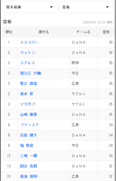This screenshot has height=181, width=117.
Task: Open 祖父江 大輔 player page
Action: click(30, 73)
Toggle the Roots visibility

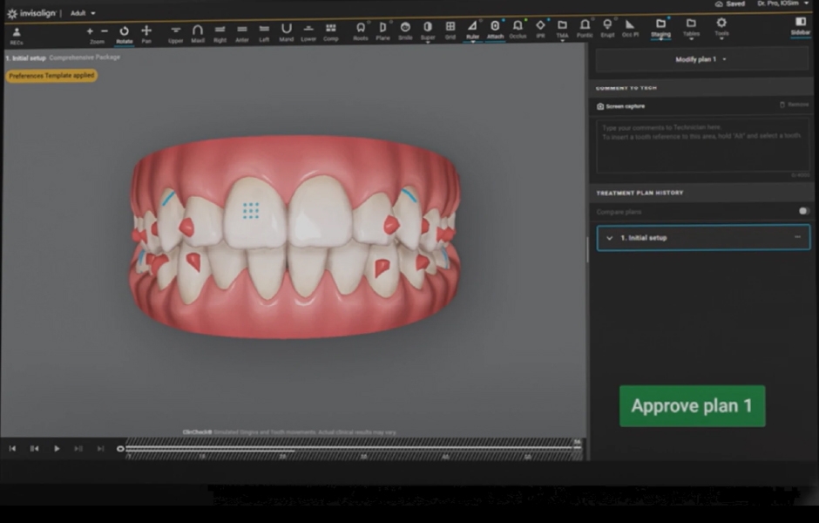click(361, 30)
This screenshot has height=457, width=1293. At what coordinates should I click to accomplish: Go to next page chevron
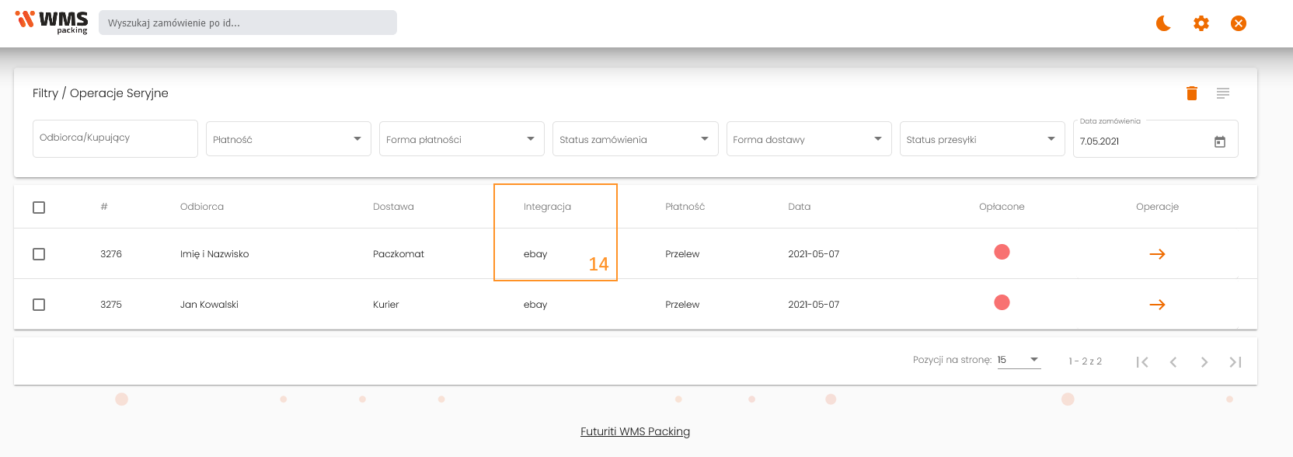[x=1204, y=362]
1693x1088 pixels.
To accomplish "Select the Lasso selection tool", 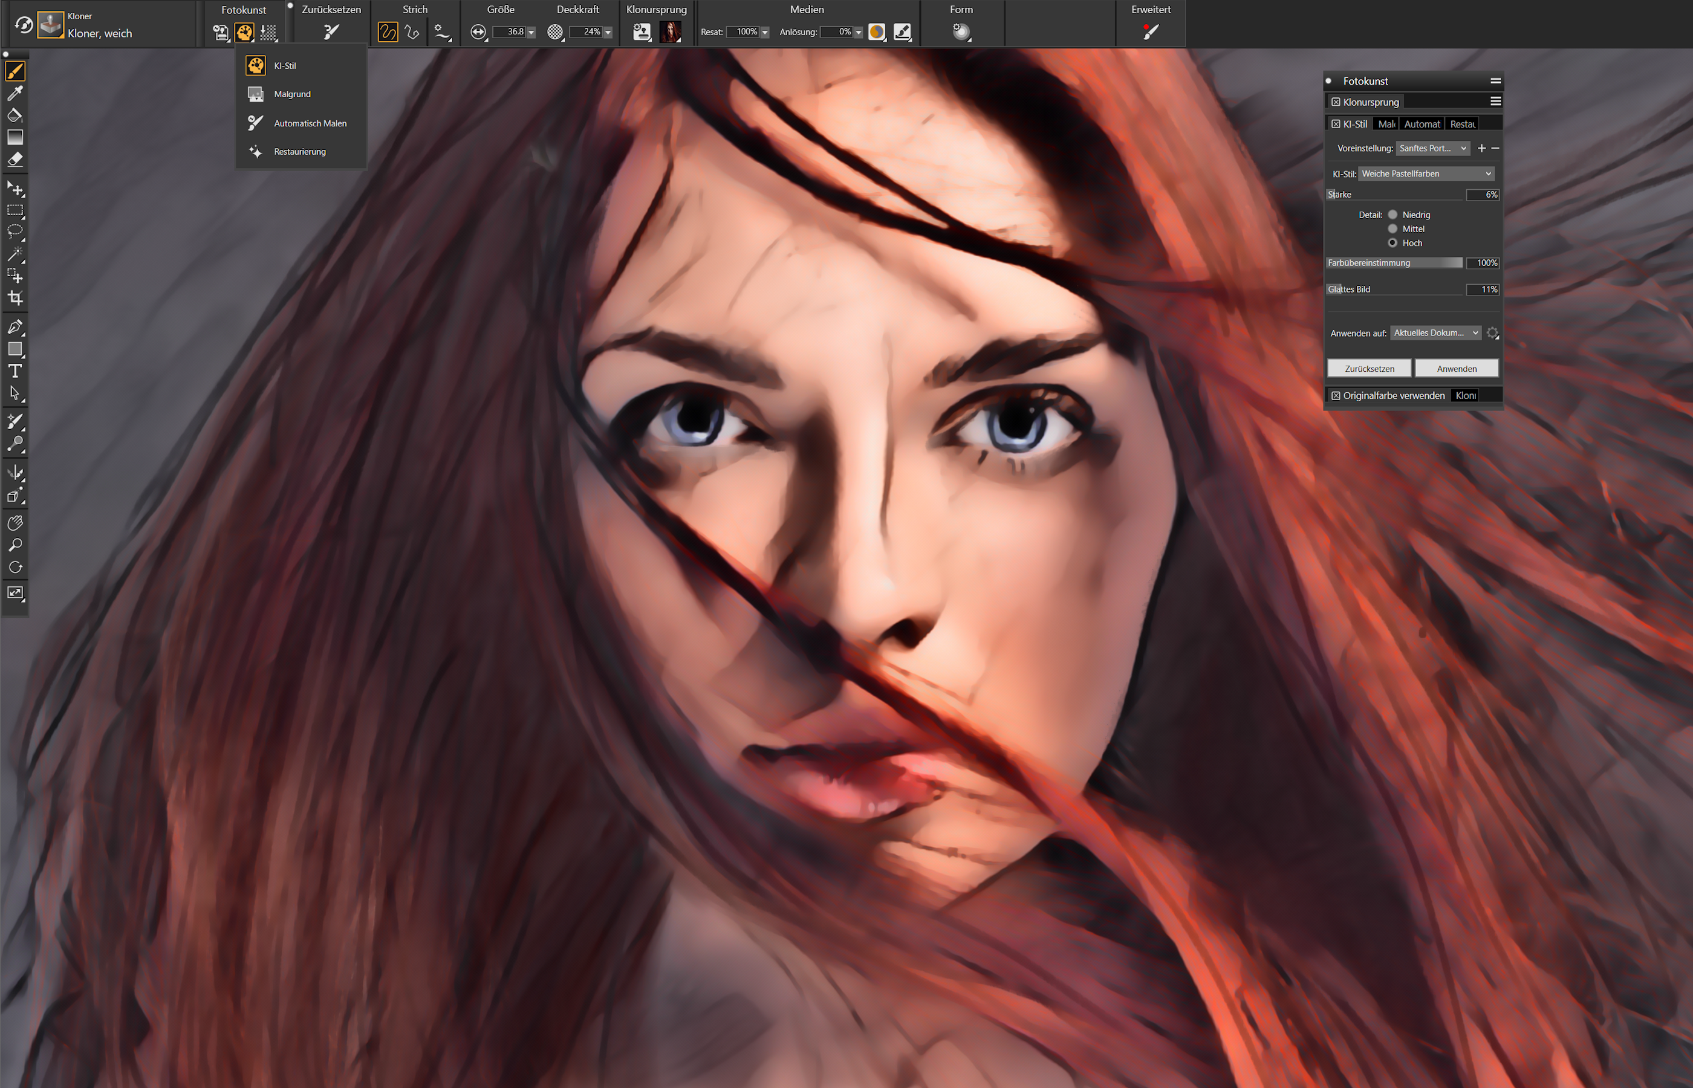I will 15,232.
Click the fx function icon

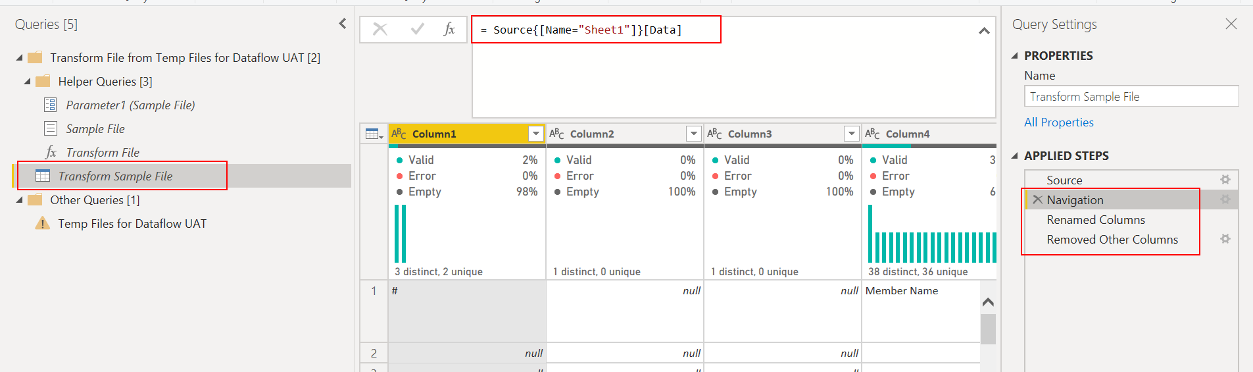pyautogui.click(x=449, y=29)
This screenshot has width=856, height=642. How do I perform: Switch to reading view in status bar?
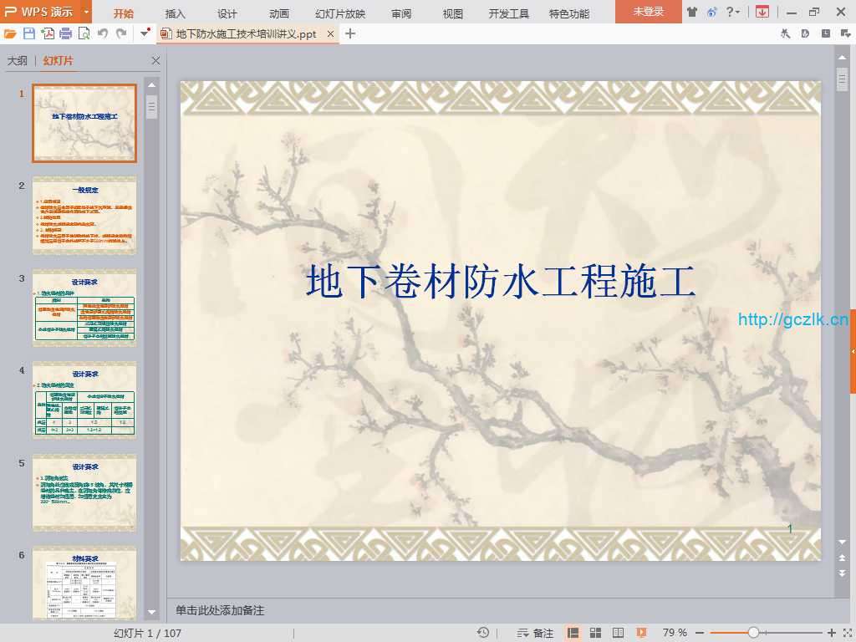click(x=619, y=633)
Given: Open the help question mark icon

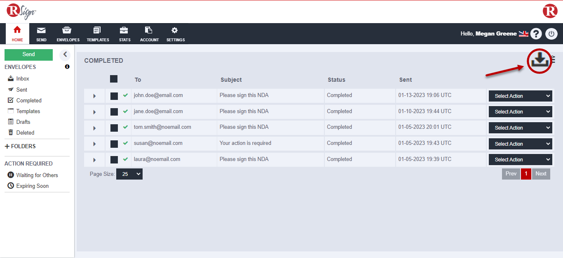Looking at the screenshot, I should click(536, 34).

________________

YOUR OBJECTIVE:
Can you pull out every line of the data, from the line containing "This screenshot has width=856, height=642." through the final line, both included, and leave the pictures out?

CORRECT OUTPUT:
This screenshot has width=856, height=642. How do I perform: Switch to reading view in status bar?
click(x=619, y=633)
Given: Open the help question mark icon

Looking at the screenshot, I should click(536, 34).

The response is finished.